I think above example matches the definition of intel 8086 pipelining
Pipeline is a characteristic of a microarchitecture, not of an instruction set. So the microarchitecture 8086 was NOT pipeline, but subsequent architectural implementations of its instruction set (called x86 or IA32) are.
because it executes several instructions at one time slot
You are actually right and several instructions can be started at one time slot, but this is another technique above pipeline allowing parallel execution at the instruction level and called superscalar.
1
Original 8086 pipelines instruction prefetch, with a 6 byte buffer. This is really easy to implement compared to pipelining decode / execute / etc, but it's still pipelining that some even earlier CPUs didn't have.
– Peter Cordes
Jan 19 at 18:33
1
PPro (first-gen P6 family) was the first to decode x86 instructions into RISC-like uops. 486 and Pentium just pipelined x86 instructions when possible, making it more efficient to use more but simpler x86 instructions (e.g. avoiding memory-destinationadd [mem], reg, because even though it can pair in either pipe, it takes 3 cycles before another (pair of) instruction(s) can start to execute.) Also avoiding push/pop was sometimes good on P5 Pentium. But mostly that was good for P6 before they added a stack engine to get rid of the stack-pointer update uops, while P5 could pair push/pop.
– Peter Cordes
Jan 19 at 18:39
1
Splitting LEA into ADD and LEA (I guess actually MOV?) is hardly a good example. It's that sort of idea, but that decoding doesn't even make sense (it modifies the original EAX), and shift+add is not hard so LEA is always a single uop on all CPUs that decode complex instructions to multiple uops. A better example is a memory-destination add, which is load + add + store.
– Peter Cordes
Jan 19 at 18:41
Yes, pipelined vs. non-pipelined is an implementation decision. But some ISAs explicitly expose some of the pipelining. e.g. branch-delay slots on MIPS and some other RISCs, and especially early MIPS load delay slots (using the result of a load in the next instruction gives unpredictable results; the first-gen MIPS CPU hardware doesn't interlock for the dependency, so the ISA leaves that undefined). Also, the Mill has delayed loads only write their destination register after some number of other instructions. (So you can expose ILP to an in-order pipeline.)
– Peter Cordes
Jan 19 at 18:45
See Agner Fog's microarch pdf (agner.org/optimize) for details on the pipeline in P5 Pentium vs. P6, and vs. in-order Atom. (In-order Atom (not Silvermont) does decode to uops, unlike in-order P5.)
– Peter Cordes
Jan 19 at 18:47
|
show 1 more comment
The very first computers were not pipelined. They fetched an instruction, executed all the cycles required by the instructions and passed to the next instruction. On the average an instruction required 5-6 cycles.
This behavior was true for all computers up to, mid 80's, including the 8086 (introduced in 78).

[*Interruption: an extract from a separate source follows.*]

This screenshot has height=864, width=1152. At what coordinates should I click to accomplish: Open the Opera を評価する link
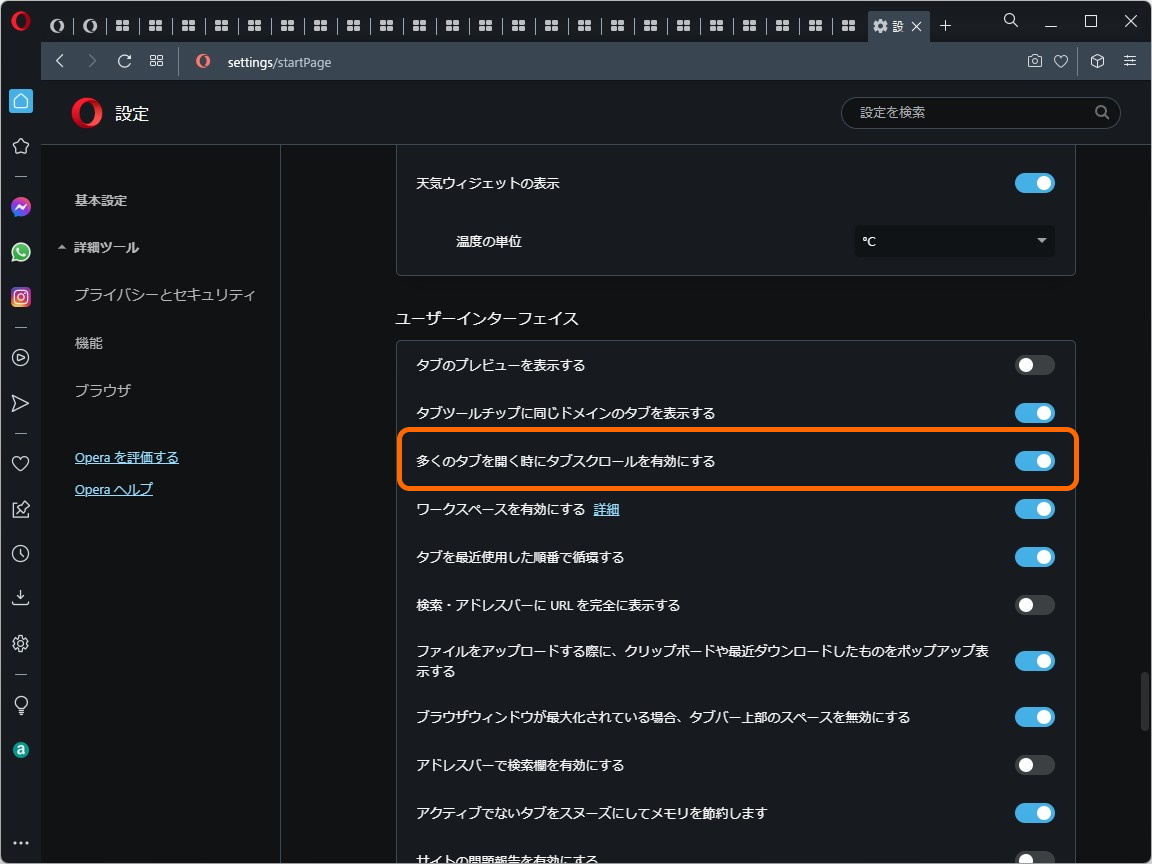127,457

In the late seventies, people discovered that pipeline was an efficient way to improve efficiency. The first commercial chip was IBM 801, but success of pipeline was with Sun Sparc, Berkeley Risc and MIPS, in the mid eighties.
The idea is to split all instructions in similar stages, and to associate this stages to independent HW resources, in such a way that you can start a new instruction, without waiting for the previous one to complete, allowing to start a new instruction per cycle. To deal with instruction interaction (hazards), it is more 1 instruction every ~1.5 cycles, but the gain vs the previous generation is huge (X3 performances).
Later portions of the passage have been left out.